Hola mis amigos! Today is day 2 in Sevilla, and let me just say that the jet lag is VERY real. Yesterday, was a long day of traveling. Three plane rides total and most likely only 5 hours of sleep total. I am slowly getting those hours of sleep back with afternoon siestas, but that is not what has been the most difficult adjustment.
I am discovering that:
- Speaking Spanish is not a strength of mine. My vocabulary is limited, my verb conjugations are constantly wrong, and I know I’m saying “sí” way too much. University level Spanish classes are nothing like having to speak with natives 24/7. With all of that being said, it has been a struggle for me to communicate with my host family. I comprehend most of what is spoken to me, but I cannot produce the response that I would like to because I do not know enough words to string together a proper sentence. I know I will get better with time, but right now it’s very very hard.
- I miss my family so so much. That month of Christmas break flew by, and I totally should have spent more time appreciating having my puppy to play with, my sister to laugh with, my mom to talk to, my dad to workout with, and my brothers to annoy with questions about basketball or girls. I love talking to my mom on the phone, but at the same time, it also makes me want to cry just hearing her voice and knowing she is thousands of miles away.
- I crave American food all the time. I miss my Chobani greek yogurt and my oatmeal every morning for breakfast. I wish I could heat up my Green Giant broccoli when I get back to my house or drive to Kroger to pick up some sushi, but all of those things are my American habits that cannot transfer over here. I have some snacks from home here, but those will run out soon. I am a person who does not like change, so adjusting is very challenging for me. I also wish I could have wheat bread, but it is all white haha. The different meal times are also throwing me off my normal schedule. Breakfast is at 8:30-9 a.m. here (I normally eat breakfast around 7 a.m.), lunch is around 2:30-3 p.m. (normally at noon for me), and dinner is around 9:30- 10 p.m. (normally at 6 p.m.). I also do not have my midmorning or mid afternoon snack, so everything is just not the same.

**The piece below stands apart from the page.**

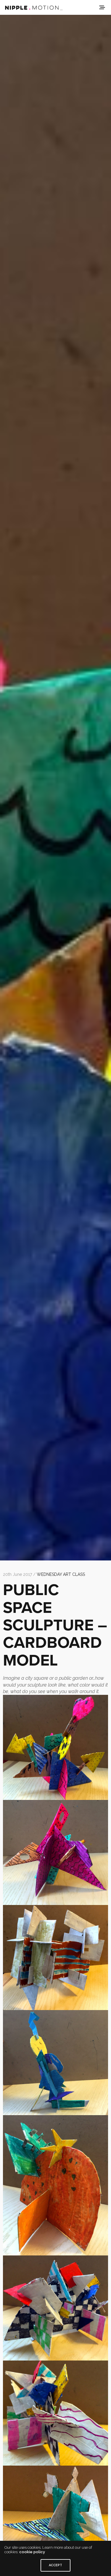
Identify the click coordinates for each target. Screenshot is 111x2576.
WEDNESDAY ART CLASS (61, 1574)
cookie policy (32, 2552)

- All of the other students are in the same boat as me. I feel like I am going through this alone and I am the only one experiencing all of the culture shock. However, in reality, there are over 300 other American students in the same program as me. I am very thankful to have these students here because if I could not speak in English to anyone, I would go crazy and probably be on a plan back home. While I will try to go out of my comfort zone and meet some Spanish friends, right now, having American people to speak to comforts me.
- There is so much history here. All of the buildings are so old and have so much character, charm, and color. I love it.
- I am not used to having such a limited clothing supply. All of my friends and family know that my closets are never bare. They are normally packed to where it is hard for me to fit in new clothes that I purchase. However, with a 50 pound weight limit for my check-in suitcase, I had to pick and choose wisely. While I feel like I accomplished that task, I still do not have all of the sweaters, jackets, shirts, pants, leggings, and shoes that I wanted to bring. I have had to re-wear some things already and know I will have to a lot more during these 4 months.
- My room and my house are FREEZING. Since it gets so hot during the summer here, sevillanos (people from Sevilla) do not have heating in their homes. So, I am constantly cold and wish I had my fleece robe from home.
I know that most of what I wrote sounds like I am complaining, but that’s because I am still trying to adjust. It is hard for me, but I know that this is a once-in-a-lifetime experience and I really am grateful for this opportunity.